begin DATASET ROWS

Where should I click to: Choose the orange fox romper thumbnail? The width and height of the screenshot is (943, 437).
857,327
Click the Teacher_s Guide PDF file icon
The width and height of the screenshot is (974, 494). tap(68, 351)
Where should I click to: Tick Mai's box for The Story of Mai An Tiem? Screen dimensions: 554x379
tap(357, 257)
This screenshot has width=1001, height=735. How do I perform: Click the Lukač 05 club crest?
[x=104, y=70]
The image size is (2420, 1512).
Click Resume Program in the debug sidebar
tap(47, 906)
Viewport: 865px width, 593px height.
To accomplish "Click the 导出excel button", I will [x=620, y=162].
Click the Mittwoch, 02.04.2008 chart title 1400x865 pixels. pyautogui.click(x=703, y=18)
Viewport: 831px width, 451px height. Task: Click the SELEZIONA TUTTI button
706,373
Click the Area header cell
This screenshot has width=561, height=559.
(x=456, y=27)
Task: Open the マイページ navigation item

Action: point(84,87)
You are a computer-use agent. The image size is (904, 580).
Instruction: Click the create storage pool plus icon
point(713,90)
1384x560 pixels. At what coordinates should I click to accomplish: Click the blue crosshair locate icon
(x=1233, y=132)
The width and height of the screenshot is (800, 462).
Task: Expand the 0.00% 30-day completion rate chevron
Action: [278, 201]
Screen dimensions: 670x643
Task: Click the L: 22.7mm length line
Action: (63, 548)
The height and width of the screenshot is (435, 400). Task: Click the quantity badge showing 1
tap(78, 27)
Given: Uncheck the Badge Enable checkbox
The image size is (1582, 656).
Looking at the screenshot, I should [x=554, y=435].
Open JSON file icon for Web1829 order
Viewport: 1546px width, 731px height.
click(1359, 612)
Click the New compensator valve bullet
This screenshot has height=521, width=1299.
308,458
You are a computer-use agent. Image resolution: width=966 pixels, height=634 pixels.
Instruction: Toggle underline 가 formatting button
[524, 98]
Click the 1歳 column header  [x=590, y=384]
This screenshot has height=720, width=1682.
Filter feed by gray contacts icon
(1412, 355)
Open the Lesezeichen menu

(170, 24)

end DATASET ROWS

▶ [EXERCISE PROMPT]: Reproduce the listing word for word, beginning at its first line and stopping after the line that contains "point(713,90)".

▶ [FULL SOLUTION]:
Where should I click to: Choose the orange fox romper thumbnail? The width and height of the screenshot is (943, 437).
857,327
Click the Teacher_s Guide PDF file icon
The width and height of the screenshot is (974, 494). tap(68, 351)
Where should I click to: Tick Mai's box for The Story of Mai An Tiem? Screen dimensions: 554x379
tap(357, 257)
This screenshot has width=1001, height=735. How do I perform: Click the Lukač 05 club crest?
[x=104, y=70]
The image size is (2420, 1512).
Click Resume Program in the debug sidebar
tap(47, 906)
Viewport: 865px width, 593px height.
To accomplish "Click the 导出excel button", I will [x=620, y=162].
Click the Mittwoch, 02.04.2008 chart title 1400x865 pixels. pyautogui.click(x=703, y=18)
Viewport: 831px width, 451px height. Task: Click the SELEZIONA TUTTI button
706,373
Click the Area header cell
This screenshot has width=561, height=559.
(x=456, y=27)
Task: Open the マイページ navigation item

Action: point(84,87)
You are a computer-use agent. The image size is (904, 580).
Instruction: Click the create storage pool plus icon
point(713,90)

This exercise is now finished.